• DOCUMENT EXCERPT:
= = = = =

Jul 30 '24 10:07 dafnapension

The difference you are looking at (which you bolded in https://github.com/IBM/unitxt/issues/1078#issuecomment-2257871344) is not 0.7, it is 0.0007.

Jul 30 '24 10:07 dafnapension

The difference you are looking at (which you bolded in #1078 (comment)) is not 0.7, it is 0.0007.

You are right (I meant 0.07 points and which is 0.0007) in absolute numbers..

The fact that all the instance scores are the same, but the aggregtaion is different is something to consider.

The reason is that in the OldRough

Instance results - each instance was passed to the HF metric on its own
Global results - were calculated by passing all the predictions and references to the HF metric

In the new code:

Instance results - each instance is calculated on it's own
Global result is the average of instance results.

So it seems there is some difference in the global result between the two approaches.

Jul 30 '24 11:07 yoavkatz

This is the rouge code:

https://huggingface.co/spaces/evaluate-metric/rouge/blob/e2671c0764b07f287918af2338dfbd162c14cd07/rouge.py#L121

Jul 30 '24 11:07 yoavkatz

Hi @yoavkatz , yes, in our implementation: we average the instance scores to get the global result. HF, when use_aggregator=True, simply bootstrap the instance scores (resample from the list of instance scores many times, average each resample to get the global score of that resample, and to us -- they return the median of these [resampled] global scores). So, I think we can anticipate some difference.

= = = = =

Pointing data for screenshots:
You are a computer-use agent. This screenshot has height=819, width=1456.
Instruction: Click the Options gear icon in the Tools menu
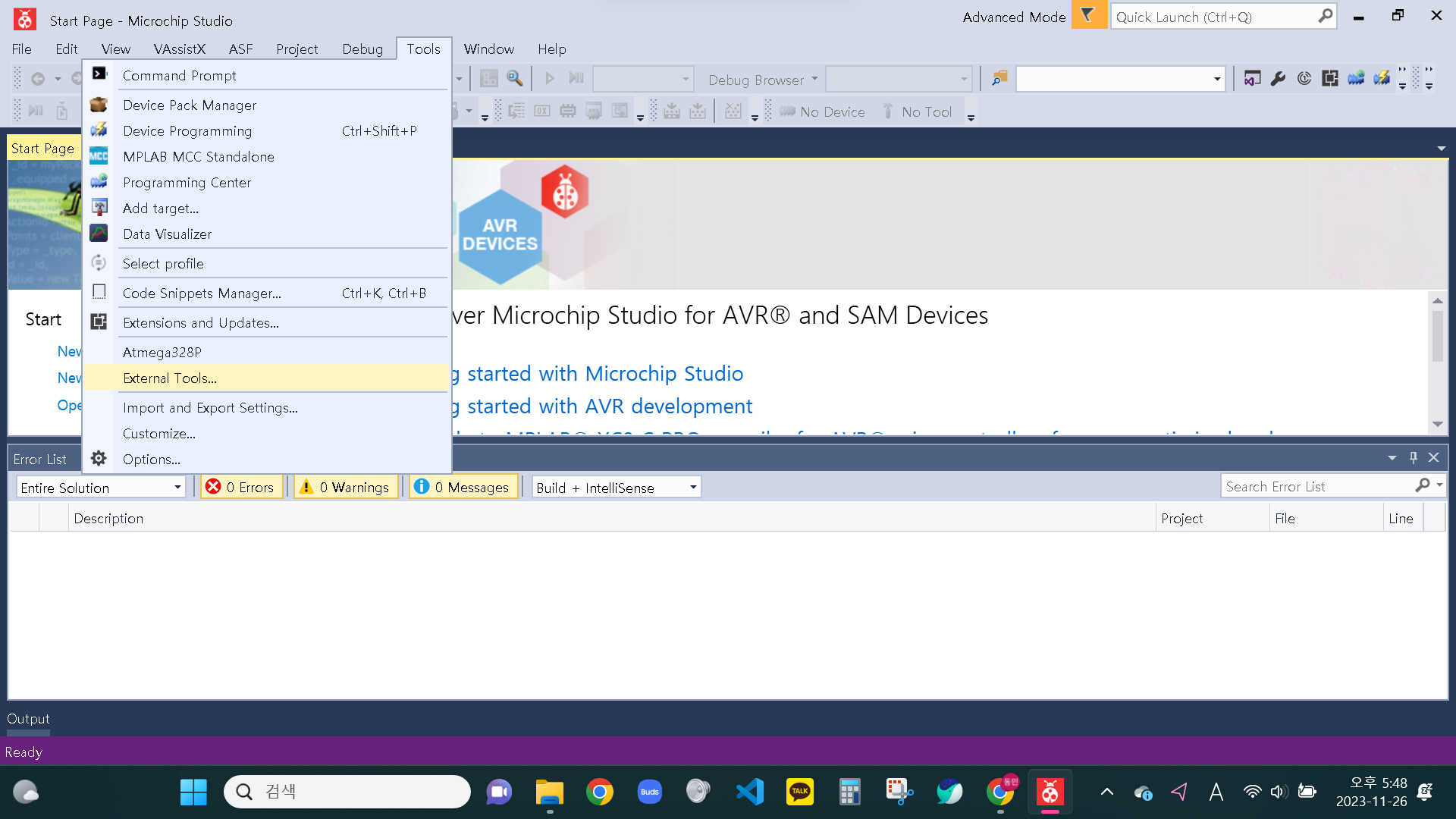99,459
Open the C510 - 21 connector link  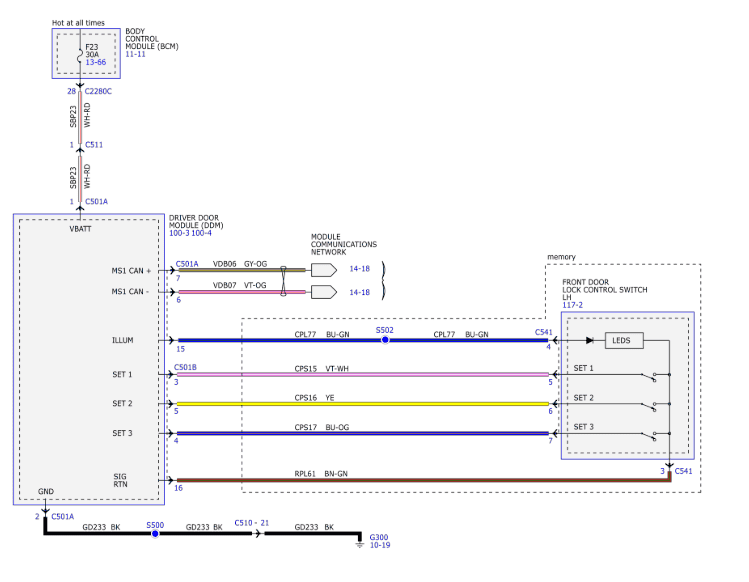(252, 523)
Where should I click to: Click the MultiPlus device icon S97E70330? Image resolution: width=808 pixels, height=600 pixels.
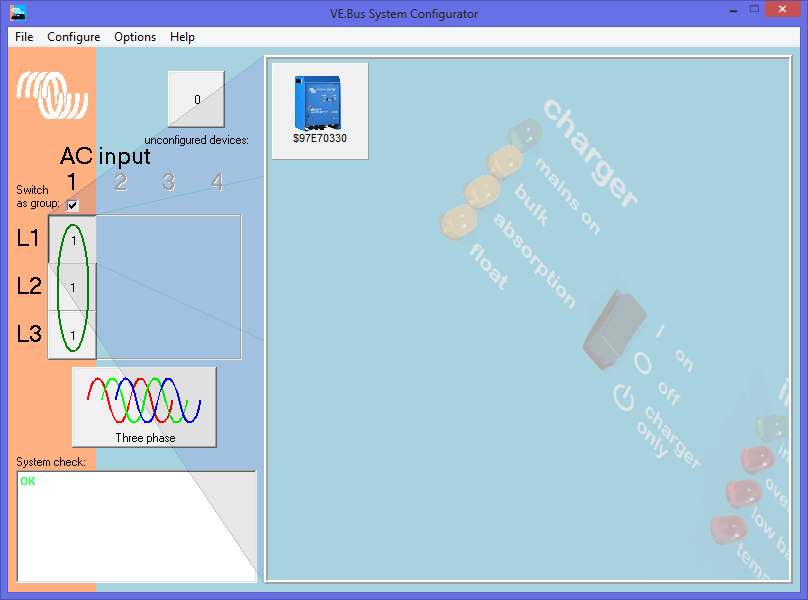(319, 110)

= = = = =

• PARTS OF THE EXERCISE:
A. Could you rewrite the paragraph of the rouge aggregation thread that begins "Hi @yoavkatz, yes, in our implementation" as a short list that keeps its main facts?
B. Can you carry on the rouge aggregation thread from where it stops?

• REPLIES:
A.
- Our implementation averages the instance scores to get the global result.
- When use_aggregator=True, HF bootstraps the instance scores. It resamples from the list of instance scores many times and averages each resample to get that resample's global score.
- HF then returns the median of these resampled global scores.
- Some difference between the two approaches can therefore be anticipated.

B.
I will make another experiment: I will use the OldRouge, but with use_aggregator=False, and will average the returned list (of instance scores) by myself. Coming up.

Jul 30 '24 11:07 dafnapension

Now I understand. Thank you. I also talked with Elron. Since people are used to the HF Rouge score, we need to be comparable with it. One way to do it is to actually run the same code which uses their bootstrapping and not ours. This would require changing the Rouge code back to a GlobalMetric.

Another option is use our bootstrapping, but allow overwritting the score with with median of the bootstrapping like they do (if a flag is set, not by default).

Jul 30 '24 11:07 yoavkatz

Thanks, @yoavkatz , just to complete the "proof": indeed, averaging the (list) returned from HF, when use_aggregator=False, yields same results as we get with our implementation:

	Current Rouge	HF Rouge

rouge1	0.288026644	0.288026644
rougeLsum	0.208799965	0.208799965
rougeL	0.208799965	0.208799965
score	0.208799965	0.208799965
score_name	rougeL	rougeL
rouge2	0.081721299	0.081721299
rouge1_ci_low	0.236691885	not_computed
rouge1_ci_high	0.344100058	not_computed
rougeLsum_ci_low	0.157002191	not_computed
rougeLsum_ci_high	0.271810926	not_computed
rougeL_ci_low	0.157002191	not_computed
rougeL_ci_high	0.271810926	not_computed
score_ci_low	0.157002191	not_computed
score_ci_high	0.271810926	not_computed
rouge2_ci_low	0.044428233	not_computed
rouge2_ci_high	0.133018232	not_computed

(generated by this piece of code, which uses the OldRouge, now with use_aggregator=False, and n_resamples=0 (we can not ci with vectors)):

outputs_rouge = apply_metric(Rouge(), predictions, references)
outputs_old_rouge = apply_metric(OldRouge(), predictions, references)

print("*** global score of old_rouge:*****")
old_global = outputs_old_rouge[0]["score"]["global"]
print_dict(old_global)

print("*** averaging the list of scores using np.nanmean()*** ")
for score_name in old_global:
    if score_name == "score_name":
        continue
    old_global[score_name] = np.nanmean(old_global[score_name])
print_dict(old_global)

print("*** comparing averaged_old_global   against current_global*****")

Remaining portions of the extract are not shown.